About 20 years ago, I attended a research presentation about HIV transmission and lesbians. Lesbians living with HIV, including me, were desperate to understand transmission risks. The researchers shared survey results indicating that HIV-positive lesbians rarely practiced safer sex. The recommendation: more education!
Without the engagement of our communities, they misunderstood their results.
Instead of telling lesbians to practice safe sex, what was needed was evidence of the likelihood of transmission between women and not the assumption that their research subjects lacked education or concern for their partners.
What a waste of resources.
Challenges and Complexities
Let me close my remarks with a few comments on the challenges and complexities of conducting stigma research within community-academic partnerships.
First of all, everyone has to slow down to make partnerships work. It is difficult with the urgency for results that communities feel and with the funding deadlines that academics face.
However, we do not always work the same ways, talk or communicate in the same ways. Slowing down is necessary.
For community members who participate in these partnerships, there is a toll. Tokenism is still too common, and too often you realize that you are the only person in the room with HIV.

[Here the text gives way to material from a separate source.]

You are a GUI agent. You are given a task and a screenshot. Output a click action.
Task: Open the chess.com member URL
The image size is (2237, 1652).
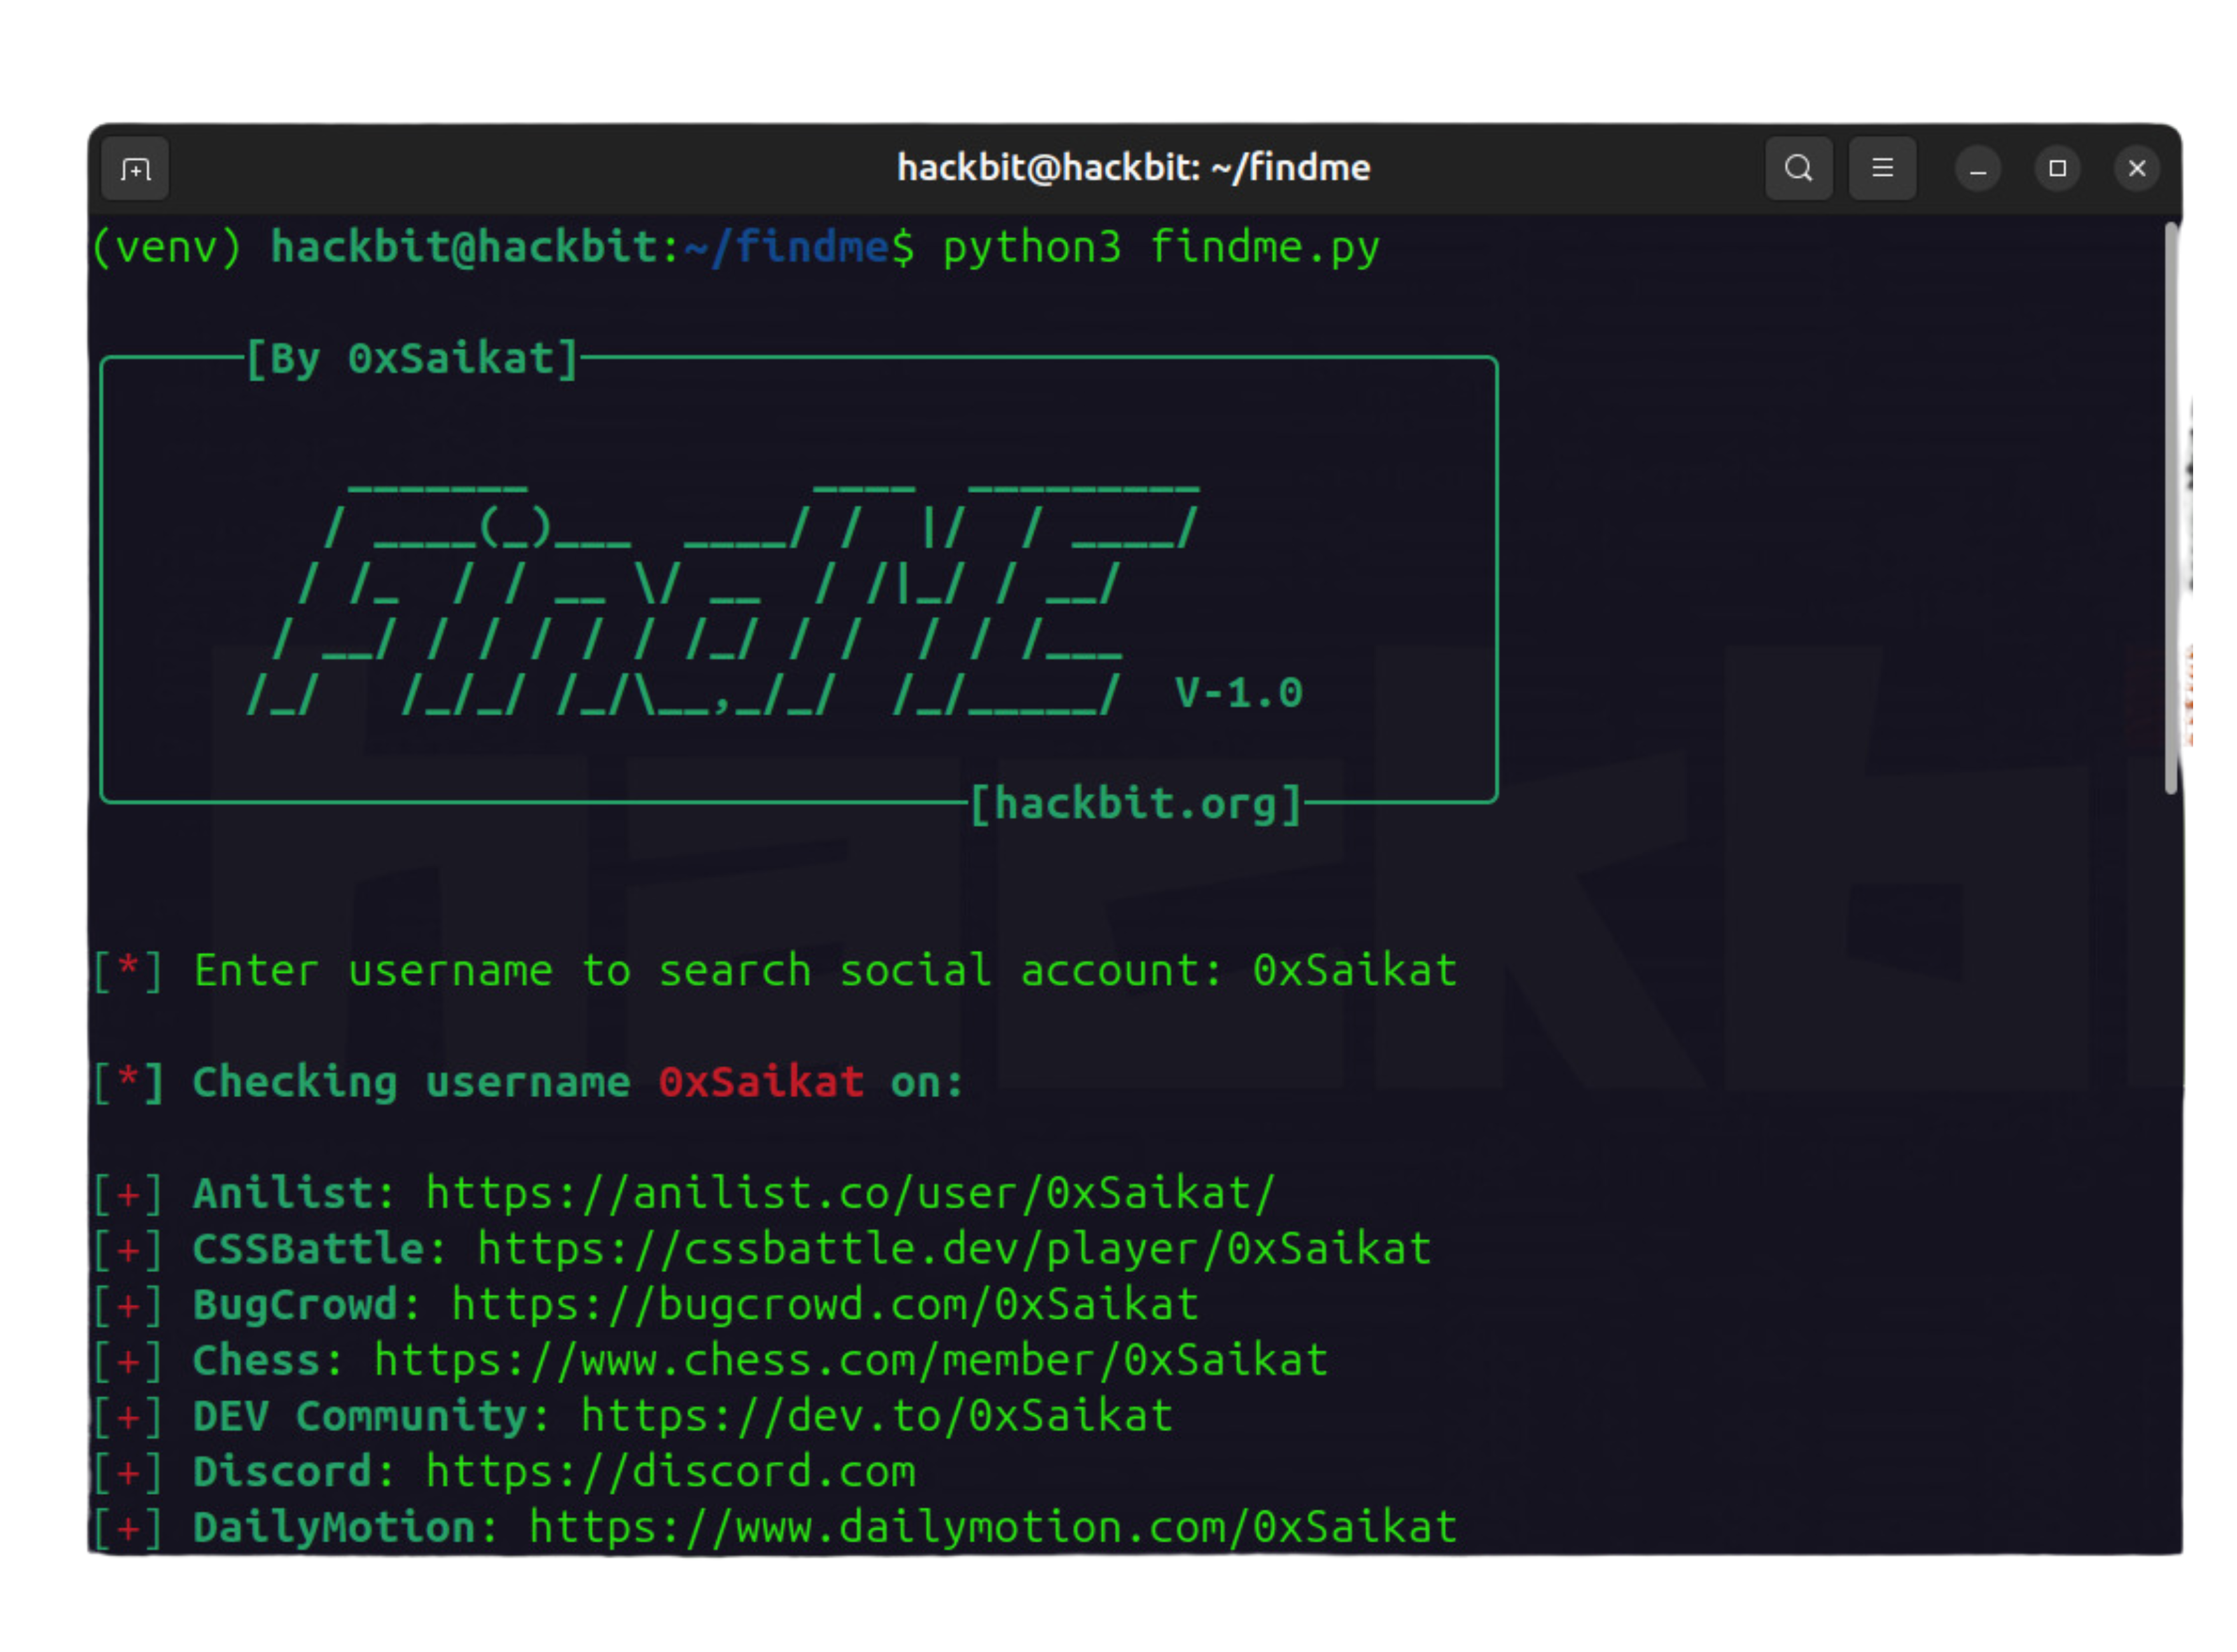(x=850, y=1361)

Not only is that lonely but you are often treated as if you can speak for all others.
Being in a room examining the harmful things that are said about you and people you love -- in order to do the important work of measuring and responding to stigma -- takes an emotional toll.
If you are a researcher/academic, try to remember that the emotional work of being in the room is harder for some than others.
Further, confidentiality matters. Just because a person with HIV participates in a research partnership does not mean that her or his HIV status can be shared with others. Permission is still required.
Others issues with community-academic partnerships include a distinct power imbalance in funding. Community research is devalued when funding is given out. Further, there can be exploitation of community voices when members are invited to an advisory body but not provided any influence on the design, implementation or analysis.
In the effort by researchers to ensure community representation, it is essential to ensure that the people you bring on board actually belong to a community.
You cannot keep pulling people in off the street or because you happened to meet them somewhere and then assume that you have community representation. You need to connect with networks of people living with HIV and community organizations.
Again, there are no short cuts. We all have to slow down and build relationships. Finally, we need to think about evening out the research benefits.
Think about what researchers are getting? What is the community getting? Have conversations so there is clarity about what it is that community members want and that researchers want.